Escribe la continuación del relato sobre la enfermedad terminal de Alex, empezando justo después de su última oración.

- [Texto proporcionado]
----------------
Él, hombre de 1.95 mt. de estatura, había perdido 30 lbs. por aquella enfermedad que se lo estaba consumiendo, como una vela que se apaga poco a poco, para llegar a su fase final inexorable, ¡ser uno con el Universo!

Llegué a su casa aquella tarde, llovía a cántaros, y con él acostado en su cama, pues ya se levantaba poco, empezamos una conversación acerca de su propia muerte, de sus deseos, de sus anhelos en aquel poco tiempo que le quedaba de vida; me preguntó cuánto le quedaba, y fui honesto con él, y conmigo, y con todos los que le rodeaban: “ 2 meses Alex más o menos”. “Hijo”, me dijo, “yo solo quiero que me ayudes a tener calidad de vida, no quiero dolor, ¿puedes controlarlo?”, y pensé que sí se podía controlar, pero más importante era que debía perdonarse a sí mismo, a las personas que le habían hecho algún daño; viajar con ese exceso de equipaje hacia el universo, hacía Dios, era algo que no valía la pena pues sería un estorbo para hallar la paz y la armonía de ese universo.
----------------
- [Listado proporcionado]
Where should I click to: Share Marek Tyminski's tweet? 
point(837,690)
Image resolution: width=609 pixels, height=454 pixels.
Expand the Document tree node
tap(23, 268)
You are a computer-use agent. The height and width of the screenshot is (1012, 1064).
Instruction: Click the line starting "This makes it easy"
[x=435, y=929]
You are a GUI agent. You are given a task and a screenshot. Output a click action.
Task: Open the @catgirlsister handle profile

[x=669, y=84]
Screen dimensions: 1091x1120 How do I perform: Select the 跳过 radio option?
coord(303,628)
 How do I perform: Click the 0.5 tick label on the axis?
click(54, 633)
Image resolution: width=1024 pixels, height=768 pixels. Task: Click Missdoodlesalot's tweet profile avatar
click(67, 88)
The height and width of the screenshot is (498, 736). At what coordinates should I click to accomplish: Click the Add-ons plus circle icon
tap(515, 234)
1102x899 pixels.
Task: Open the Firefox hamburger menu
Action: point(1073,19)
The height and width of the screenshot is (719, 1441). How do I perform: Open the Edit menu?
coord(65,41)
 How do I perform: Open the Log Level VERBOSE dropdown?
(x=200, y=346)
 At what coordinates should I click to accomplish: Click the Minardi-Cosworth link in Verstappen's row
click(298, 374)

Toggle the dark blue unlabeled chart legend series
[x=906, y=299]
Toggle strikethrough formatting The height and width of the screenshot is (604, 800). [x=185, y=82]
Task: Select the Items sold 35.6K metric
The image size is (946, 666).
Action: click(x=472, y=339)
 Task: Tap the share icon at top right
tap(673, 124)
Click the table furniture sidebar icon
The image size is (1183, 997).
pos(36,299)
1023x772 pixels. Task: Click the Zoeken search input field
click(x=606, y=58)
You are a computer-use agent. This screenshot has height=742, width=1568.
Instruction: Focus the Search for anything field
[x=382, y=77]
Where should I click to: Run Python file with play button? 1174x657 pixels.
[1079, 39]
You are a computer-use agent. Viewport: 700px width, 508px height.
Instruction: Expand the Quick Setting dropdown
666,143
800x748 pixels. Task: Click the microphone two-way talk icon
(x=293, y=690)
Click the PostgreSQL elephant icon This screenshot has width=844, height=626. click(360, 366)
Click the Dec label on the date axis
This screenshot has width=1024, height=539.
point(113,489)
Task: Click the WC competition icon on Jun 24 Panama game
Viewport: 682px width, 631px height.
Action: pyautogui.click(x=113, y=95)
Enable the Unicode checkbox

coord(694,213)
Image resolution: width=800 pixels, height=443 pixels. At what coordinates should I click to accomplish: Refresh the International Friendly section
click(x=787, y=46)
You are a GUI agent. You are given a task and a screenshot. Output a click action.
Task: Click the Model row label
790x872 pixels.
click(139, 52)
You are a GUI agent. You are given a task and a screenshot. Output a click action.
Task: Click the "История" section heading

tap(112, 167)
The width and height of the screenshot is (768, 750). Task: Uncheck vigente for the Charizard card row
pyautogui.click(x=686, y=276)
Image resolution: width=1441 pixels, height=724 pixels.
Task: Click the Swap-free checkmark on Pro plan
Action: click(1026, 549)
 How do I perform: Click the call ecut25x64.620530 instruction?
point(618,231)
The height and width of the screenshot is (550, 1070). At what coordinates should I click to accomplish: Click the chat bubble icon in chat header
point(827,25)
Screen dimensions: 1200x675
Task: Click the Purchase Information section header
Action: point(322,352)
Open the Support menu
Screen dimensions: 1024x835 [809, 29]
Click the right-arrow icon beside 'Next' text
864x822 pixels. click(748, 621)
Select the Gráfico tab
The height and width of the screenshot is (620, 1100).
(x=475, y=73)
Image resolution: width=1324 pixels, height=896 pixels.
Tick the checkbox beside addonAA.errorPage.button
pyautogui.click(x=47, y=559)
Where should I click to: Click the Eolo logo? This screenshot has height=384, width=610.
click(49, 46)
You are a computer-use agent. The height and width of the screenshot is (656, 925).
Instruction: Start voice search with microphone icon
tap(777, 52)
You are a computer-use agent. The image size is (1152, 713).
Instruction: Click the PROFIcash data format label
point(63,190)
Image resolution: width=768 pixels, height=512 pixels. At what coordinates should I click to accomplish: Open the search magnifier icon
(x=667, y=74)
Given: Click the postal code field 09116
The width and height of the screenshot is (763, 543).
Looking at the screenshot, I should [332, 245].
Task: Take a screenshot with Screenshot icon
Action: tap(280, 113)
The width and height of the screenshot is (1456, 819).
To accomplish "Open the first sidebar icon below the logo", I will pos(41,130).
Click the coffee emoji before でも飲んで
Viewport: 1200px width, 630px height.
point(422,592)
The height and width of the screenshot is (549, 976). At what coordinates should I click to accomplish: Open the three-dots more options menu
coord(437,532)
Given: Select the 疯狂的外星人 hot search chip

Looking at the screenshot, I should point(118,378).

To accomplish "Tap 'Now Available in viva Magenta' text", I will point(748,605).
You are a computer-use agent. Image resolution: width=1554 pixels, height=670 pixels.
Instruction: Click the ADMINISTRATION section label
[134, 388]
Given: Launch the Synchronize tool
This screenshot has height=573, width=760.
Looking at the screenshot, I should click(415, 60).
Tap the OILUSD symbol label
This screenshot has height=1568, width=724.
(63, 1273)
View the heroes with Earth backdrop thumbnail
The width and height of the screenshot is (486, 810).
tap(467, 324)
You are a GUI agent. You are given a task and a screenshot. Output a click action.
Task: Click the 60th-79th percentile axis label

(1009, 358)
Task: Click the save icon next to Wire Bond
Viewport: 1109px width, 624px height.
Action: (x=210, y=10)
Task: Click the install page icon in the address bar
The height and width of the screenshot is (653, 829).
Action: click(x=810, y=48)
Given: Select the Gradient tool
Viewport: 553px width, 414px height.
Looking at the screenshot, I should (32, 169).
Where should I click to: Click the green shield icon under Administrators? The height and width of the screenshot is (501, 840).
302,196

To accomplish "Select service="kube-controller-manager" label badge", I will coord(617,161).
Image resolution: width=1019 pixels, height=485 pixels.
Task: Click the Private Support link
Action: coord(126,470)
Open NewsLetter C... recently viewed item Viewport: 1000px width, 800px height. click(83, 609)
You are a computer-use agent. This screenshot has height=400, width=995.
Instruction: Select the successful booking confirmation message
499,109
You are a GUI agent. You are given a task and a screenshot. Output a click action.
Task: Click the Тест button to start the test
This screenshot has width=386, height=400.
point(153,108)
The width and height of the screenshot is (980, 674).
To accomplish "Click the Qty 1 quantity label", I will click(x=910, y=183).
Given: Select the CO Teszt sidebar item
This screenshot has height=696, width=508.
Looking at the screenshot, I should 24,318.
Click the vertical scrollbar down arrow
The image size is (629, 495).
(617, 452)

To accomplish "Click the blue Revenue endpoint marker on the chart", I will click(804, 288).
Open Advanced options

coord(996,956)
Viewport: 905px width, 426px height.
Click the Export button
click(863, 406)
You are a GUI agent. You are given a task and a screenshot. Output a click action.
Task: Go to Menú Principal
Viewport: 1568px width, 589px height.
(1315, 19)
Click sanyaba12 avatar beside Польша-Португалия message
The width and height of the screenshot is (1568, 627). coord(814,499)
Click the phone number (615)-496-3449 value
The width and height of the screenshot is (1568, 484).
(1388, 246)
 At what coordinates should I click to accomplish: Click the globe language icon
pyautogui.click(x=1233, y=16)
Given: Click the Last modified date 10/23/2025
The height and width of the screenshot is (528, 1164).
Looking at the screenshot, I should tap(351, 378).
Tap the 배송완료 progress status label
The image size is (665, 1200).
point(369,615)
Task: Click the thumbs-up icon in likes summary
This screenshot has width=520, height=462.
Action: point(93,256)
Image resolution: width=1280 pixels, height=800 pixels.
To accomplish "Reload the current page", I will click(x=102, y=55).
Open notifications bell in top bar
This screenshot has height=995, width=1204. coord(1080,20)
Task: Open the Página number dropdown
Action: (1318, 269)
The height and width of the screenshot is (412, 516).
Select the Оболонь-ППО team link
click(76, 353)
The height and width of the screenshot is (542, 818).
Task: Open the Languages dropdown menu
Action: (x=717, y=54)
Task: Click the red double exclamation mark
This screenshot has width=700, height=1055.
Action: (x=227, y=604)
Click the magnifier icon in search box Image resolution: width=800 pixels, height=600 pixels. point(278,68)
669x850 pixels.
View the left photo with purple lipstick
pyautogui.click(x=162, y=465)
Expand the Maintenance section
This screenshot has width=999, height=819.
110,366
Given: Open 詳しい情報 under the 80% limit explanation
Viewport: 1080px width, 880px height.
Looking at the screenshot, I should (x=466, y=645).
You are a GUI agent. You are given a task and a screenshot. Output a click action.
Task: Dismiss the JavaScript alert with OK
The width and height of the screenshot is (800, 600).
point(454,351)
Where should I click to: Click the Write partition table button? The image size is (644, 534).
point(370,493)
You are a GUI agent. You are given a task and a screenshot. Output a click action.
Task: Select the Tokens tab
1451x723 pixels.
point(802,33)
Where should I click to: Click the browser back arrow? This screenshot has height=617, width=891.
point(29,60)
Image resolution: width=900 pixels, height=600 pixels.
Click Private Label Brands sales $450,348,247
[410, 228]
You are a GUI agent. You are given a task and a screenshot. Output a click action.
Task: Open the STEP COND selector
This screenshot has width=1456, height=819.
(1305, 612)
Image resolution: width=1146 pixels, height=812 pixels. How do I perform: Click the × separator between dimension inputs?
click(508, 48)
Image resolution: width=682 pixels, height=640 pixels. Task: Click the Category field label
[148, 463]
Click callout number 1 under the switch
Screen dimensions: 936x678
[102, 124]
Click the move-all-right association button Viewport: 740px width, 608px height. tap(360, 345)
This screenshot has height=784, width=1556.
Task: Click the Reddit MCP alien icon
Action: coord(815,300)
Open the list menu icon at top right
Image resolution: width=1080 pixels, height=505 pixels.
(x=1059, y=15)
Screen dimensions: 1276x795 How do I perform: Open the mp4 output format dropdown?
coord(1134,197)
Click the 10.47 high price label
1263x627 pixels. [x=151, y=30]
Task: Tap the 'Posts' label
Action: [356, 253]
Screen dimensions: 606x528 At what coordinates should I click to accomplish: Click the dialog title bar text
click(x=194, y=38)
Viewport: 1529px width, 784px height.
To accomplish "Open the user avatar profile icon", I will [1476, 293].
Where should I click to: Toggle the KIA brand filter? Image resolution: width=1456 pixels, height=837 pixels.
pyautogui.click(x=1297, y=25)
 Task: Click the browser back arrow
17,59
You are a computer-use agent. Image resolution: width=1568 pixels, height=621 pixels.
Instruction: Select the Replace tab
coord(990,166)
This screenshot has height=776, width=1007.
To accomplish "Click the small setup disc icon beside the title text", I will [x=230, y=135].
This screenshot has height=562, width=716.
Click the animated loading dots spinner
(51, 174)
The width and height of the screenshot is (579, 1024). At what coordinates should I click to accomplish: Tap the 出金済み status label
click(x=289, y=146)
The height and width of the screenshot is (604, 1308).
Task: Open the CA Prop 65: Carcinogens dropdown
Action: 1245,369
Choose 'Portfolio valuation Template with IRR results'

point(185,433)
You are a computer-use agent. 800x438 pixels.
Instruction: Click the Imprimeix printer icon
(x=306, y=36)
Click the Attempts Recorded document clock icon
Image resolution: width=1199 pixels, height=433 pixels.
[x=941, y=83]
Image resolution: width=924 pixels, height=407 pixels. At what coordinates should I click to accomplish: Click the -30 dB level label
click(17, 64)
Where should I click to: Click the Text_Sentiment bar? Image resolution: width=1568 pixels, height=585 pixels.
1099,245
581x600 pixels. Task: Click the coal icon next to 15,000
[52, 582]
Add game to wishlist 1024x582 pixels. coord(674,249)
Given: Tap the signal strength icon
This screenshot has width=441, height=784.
----------------
- [Espacio de respuesta]
“Y no tener para ir a otra frontera la prosaica visión de los caminos'”. Me dijo entonces que quería ir a la playa, a aquél lugar que le había traído tantos recuerdos en su vida desde adolescente, feliz con su familia, consigo mismo.

Llegamos al mar, y el aire vigorizante, el sol, la brisa que lo acariciaba, me recordaba al niño que había en él, y en nosotros; se recostó en una hamaca y al despertarse me pidió que lo llevara a la orilla del mar. Fue así que lo llevé alzado a su adorada playa, y al depositarlo en la arena donde las olas llegaban con una suave caricia sobre su cuerpo consumido que se movía suavemente de un lado a otro ; así estuvo mucho tiempo y de sus ojos brotaron lágrimas pues sabía que era la última vez que haría esto.

Lo abracé en aquella belleza de lugar y él lánguidamente depositó su cabeza entre mis brazos, y en aquella inmensidad de playa fue partiendo poco a poco, hasta que se hizo uno con el horizonte y con un suspiro dejó de existir.

“'ser dueño de dos inmensidades, mar y cielo/ Y cuando sienta el corazón cansado/ Morir sobre un peñón abandonado/ Con las alas extendidas para el vuelo”.

Todavía vivo ese recuerdo, y a cada instante me llega el soplo de su presencia, y su recuerdo me hace pensar que Dios me ha premiado al aprender de él que la vida es un camino y la muerte una puerta que algún día yo también atravesaré. ¡Gracias, Alex!